労基法違反容疑「違法残業」 三菱電機を書類送検 入社1年目社員 (1/2ページ)

2017.1.12 06:27

三菱電機本社が入っているビル=東京・丸の内
三菱電機本社が入っているビル=東京・丸の内【拡大】

 三菱電機(東京)が労使協定(三六協定)で定めた上限を超える残業を入社1年目の男性社員(31)にさせていたとして、厚生労働省神奈川労働局は11日、労働基準法違反容疑で法人としての同社と当時の上司1人を書類送検した。男性は精神疾患を発症、その後解雇されたものの、昨年11月に労災認定されている。

 労働局は、検察側に起訴を求める「厳重処分」の意見を付けたとみられる。

 政府が働き方改革に力を入れ、経済界トップも長時間労働に歯止めが必要との認識を示す中、昨年末に書類送検された広告大手、電通に続き、大企業が若手社員に違法残業を強いていた実態が明らかになった。

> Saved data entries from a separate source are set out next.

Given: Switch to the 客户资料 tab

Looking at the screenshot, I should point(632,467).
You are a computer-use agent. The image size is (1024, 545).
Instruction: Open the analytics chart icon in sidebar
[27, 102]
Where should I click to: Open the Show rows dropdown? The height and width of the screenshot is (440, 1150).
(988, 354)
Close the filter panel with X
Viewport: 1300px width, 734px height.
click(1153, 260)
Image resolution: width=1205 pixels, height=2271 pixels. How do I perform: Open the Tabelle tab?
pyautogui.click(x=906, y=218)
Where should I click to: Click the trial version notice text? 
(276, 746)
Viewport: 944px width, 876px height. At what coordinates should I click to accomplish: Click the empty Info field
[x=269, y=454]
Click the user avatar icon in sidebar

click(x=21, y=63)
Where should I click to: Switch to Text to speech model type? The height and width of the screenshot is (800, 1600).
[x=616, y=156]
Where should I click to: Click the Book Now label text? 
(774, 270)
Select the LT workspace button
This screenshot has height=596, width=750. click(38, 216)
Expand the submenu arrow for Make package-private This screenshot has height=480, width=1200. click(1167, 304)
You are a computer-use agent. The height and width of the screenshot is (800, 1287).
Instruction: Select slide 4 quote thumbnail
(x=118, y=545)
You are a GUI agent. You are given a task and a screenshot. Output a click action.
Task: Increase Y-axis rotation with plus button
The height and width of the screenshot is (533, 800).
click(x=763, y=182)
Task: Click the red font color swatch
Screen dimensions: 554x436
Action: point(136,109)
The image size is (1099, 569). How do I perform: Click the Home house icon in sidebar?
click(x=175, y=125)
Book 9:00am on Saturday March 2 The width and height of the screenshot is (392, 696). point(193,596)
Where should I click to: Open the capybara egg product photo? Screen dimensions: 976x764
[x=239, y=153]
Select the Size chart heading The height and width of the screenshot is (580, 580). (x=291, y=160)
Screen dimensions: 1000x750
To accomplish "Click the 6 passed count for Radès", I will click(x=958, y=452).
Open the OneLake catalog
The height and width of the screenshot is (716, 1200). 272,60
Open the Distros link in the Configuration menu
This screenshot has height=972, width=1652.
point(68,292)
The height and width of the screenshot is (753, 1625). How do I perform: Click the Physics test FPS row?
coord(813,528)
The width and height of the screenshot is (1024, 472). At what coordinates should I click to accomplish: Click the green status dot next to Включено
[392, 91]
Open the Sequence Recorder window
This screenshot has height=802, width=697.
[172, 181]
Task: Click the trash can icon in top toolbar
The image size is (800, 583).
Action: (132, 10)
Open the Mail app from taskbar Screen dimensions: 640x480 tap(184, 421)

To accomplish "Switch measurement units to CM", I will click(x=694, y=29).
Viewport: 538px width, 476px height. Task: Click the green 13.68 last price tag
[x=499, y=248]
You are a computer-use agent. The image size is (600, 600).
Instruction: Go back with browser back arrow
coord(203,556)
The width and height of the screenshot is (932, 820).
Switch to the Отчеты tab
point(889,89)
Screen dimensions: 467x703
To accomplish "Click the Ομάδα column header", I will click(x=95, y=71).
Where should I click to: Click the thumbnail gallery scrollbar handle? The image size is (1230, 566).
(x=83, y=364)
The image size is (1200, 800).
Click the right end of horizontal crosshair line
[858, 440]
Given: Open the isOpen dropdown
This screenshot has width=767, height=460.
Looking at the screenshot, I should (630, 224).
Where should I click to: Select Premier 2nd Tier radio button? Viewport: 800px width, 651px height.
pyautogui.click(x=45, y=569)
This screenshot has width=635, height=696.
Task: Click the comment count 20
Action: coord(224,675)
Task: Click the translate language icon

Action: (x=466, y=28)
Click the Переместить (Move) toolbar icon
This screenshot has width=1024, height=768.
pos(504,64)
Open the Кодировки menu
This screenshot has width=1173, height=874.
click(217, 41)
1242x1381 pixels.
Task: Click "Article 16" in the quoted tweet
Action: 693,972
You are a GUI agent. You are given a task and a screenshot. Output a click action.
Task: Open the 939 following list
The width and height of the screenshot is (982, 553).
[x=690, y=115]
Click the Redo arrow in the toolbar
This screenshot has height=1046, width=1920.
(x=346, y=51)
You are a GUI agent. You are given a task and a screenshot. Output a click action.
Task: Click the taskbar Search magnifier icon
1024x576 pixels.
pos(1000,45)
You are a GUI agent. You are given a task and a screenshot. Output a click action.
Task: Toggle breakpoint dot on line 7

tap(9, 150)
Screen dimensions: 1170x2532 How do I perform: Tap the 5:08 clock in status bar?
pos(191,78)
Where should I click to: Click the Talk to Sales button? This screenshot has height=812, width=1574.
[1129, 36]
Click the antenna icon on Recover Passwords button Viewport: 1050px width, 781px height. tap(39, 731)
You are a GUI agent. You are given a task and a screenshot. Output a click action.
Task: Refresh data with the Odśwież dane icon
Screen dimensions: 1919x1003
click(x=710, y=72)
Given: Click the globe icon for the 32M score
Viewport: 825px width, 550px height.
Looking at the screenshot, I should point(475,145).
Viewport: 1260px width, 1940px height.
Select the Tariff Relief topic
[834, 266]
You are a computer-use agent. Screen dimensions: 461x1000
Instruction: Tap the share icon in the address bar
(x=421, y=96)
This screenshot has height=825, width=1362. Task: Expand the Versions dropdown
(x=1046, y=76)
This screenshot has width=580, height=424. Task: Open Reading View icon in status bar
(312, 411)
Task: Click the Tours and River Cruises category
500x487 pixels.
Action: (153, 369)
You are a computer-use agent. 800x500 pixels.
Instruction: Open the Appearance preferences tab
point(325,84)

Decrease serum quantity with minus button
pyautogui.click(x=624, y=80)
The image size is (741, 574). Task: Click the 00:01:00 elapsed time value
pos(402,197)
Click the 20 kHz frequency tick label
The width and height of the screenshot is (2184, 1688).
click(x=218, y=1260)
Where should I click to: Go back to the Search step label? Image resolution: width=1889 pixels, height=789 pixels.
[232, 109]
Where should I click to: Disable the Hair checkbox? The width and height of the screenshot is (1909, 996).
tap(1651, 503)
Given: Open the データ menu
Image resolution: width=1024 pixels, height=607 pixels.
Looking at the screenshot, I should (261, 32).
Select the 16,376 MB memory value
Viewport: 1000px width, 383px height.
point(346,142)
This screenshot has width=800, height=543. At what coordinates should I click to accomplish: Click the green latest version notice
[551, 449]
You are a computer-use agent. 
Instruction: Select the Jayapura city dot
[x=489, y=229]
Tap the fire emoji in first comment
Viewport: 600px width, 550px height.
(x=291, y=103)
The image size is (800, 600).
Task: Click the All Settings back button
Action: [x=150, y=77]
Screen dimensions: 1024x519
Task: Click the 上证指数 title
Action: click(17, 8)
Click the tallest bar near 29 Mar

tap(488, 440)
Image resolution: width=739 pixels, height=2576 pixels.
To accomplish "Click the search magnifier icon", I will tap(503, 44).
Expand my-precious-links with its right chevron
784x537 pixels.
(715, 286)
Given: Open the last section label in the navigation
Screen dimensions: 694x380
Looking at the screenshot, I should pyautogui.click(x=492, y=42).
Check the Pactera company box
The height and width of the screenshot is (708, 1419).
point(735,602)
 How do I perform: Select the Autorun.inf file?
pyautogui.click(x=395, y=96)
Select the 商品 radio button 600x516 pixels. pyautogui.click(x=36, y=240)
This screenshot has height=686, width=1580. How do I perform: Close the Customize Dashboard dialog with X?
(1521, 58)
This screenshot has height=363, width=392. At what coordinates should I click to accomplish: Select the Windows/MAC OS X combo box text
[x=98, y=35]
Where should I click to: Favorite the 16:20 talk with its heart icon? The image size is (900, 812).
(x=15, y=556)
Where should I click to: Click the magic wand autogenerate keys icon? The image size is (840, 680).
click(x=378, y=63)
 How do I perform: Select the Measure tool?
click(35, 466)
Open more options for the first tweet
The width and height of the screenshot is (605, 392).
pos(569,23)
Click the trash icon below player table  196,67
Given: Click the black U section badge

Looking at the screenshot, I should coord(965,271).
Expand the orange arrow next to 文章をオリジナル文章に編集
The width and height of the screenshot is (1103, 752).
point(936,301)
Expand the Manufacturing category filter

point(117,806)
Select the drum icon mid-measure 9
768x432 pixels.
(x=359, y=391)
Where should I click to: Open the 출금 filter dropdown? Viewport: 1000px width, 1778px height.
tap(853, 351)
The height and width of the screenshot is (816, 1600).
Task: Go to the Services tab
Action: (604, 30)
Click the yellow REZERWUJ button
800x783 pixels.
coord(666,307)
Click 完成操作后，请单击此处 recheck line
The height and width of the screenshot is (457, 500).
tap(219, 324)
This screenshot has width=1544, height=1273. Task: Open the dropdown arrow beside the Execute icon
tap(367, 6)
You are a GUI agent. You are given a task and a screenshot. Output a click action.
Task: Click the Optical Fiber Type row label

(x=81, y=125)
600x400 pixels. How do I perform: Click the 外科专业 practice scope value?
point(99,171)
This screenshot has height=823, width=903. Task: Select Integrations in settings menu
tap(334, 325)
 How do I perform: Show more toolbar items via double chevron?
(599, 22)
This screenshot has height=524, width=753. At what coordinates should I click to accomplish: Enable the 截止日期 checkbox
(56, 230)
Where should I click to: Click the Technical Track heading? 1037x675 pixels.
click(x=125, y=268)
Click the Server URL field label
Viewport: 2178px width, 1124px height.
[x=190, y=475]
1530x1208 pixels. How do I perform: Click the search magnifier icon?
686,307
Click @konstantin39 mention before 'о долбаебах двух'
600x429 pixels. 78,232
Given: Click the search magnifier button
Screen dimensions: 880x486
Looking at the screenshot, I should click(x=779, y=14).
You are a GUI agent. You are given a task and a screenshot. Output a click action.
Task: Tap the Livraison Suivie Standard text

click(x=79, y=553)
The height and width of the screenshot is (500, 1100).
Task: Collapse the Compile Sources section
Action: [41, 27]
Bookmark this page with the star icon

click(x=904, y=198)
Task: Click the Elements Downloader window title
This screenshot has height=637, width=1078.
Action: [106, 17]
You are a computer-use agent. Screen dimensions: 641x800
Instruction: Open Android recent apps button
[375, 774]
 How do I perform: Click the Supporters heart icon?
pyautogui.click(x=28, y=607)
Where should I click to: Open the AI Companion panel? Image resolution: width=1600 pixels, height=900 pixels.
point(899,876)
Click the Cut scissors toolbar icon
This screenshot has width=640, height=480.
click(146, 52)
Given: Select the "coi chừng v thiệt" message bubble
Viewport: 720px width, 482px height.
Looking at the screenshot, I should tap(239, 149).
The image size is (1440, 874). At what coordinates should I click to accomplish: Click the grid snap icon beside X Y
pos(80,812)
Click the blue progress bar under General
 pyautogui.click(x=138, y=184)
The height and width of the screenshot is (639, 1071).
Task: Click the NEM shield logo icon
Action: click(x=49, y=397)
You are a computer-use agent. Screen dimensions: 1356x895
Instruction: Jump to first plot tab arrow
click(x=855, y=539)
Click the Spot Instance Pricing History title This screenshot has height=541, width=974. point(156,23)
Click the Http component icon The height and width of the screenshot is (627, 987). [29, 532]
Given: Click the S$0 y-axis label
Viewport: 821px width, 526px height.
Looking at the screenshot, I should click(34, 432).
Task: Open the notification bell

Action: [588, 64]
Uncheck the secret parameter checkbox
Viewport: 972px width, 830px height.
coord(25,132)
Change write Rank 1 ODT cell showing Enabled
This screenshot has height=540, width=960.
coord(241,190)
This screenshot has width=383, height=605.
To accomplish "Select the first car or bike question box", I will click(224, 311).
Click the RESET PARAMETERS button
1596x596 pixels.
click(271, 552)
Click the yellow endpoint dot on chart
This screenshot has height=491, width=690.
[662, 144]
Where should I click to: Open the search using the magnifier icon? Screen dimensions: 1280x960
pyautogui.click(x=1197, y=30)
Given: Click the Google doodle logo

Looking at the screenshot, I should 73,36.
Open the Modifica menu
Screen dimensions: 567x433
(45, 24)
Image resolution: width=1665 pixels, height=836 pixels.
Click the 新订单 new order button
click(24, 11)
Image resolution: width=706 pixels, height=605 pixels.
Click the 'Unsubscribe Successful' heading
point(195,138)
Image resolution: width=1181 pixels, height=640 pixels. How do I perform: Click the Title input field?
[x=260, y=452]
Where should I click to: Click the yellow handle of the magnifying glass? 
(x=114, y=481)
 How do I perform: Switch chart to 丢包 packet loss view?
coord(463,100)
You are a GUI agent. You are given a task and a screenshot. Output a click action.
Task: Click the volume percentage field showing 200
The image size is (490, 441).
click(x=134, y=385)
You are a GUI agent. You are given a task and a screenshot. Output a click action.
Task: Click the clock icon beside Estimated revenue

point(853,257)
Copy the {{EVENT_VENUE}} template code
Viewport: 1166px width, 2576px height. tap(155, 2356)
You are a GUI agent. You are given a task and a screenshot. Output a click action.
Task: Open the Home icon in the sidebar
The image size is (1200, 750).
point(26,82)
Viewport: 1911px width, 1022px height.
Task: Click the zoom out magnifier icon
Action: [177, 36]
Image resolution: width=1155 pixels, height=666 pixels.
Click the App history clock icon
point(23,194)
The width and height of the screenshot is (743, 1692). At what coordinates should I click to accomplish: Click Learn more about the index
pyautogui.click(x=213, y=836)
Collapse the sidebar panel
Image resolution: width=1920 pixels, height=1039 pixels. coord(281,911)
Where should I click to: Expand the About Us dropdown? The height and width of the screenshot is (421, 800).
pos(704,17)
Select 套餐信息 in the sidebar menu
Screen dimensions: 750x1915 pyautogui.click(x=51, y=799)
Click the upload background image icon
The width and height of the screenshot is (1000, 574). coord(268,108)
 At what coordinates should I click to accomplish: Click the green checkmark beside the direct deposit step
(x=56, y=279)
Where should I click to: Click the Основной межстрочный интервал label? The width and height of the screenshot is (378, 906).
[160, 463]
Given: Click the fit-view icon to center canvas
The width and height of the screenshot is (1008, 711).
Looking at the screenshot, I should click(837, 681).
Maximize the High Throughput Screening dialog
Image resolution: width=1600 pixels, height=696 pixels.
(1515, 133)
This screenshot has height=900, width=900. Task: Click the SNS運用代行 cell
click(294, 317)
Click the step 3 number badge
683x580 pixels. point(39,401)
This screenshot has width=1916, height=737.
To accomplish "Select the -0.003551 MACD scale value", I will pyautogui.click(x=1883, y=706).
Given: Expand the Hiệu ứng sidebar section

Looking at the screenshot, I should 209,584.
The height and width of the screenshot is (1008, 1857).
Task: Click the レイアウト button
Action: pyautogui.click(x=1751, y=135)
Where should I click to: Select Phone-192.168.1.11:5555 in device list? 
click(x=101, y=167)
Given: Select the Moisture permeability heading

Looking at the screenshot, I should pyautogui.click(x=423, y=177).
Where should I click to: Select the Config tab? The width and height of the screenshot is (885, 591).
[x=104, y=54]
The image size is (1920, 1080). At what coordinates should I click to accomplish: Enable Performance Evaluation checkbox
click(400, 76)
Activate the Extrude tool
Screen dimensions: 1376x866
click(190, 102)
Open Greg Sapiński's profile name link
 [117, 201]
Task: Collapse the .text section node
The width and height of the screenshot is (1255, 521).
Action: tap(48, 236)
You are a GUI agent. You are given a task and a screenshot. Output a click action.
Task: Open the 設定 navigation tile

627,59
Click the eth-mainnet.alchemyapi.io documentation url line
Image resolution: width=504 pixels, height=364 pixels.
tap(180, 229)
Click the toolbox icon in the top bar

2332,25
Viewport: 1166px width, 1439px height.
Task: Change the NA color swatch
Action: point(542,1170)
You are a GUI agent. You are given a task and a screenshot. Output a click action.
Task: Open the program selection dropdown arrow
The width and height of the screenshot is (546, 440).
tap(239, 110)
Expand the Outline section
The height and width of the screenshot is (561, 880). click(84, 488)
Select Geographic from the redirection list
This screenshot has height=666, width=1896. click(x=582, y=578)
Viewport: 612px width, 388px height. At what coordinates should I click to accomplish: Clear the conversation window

今後の過重労働対策に一層注目が集まりそうだ。

 三菱電機の担当者は取材に「本件に対しては真摯(しんし)に対応していく。適切な労働時間の管理を徹底する」とコメントした。

 同社や当時の上司の書類送検容疑は、2014年1、2月、労働組合との協定で定めた上限の月60時間を超える78時間9分の残業をさせた疑い。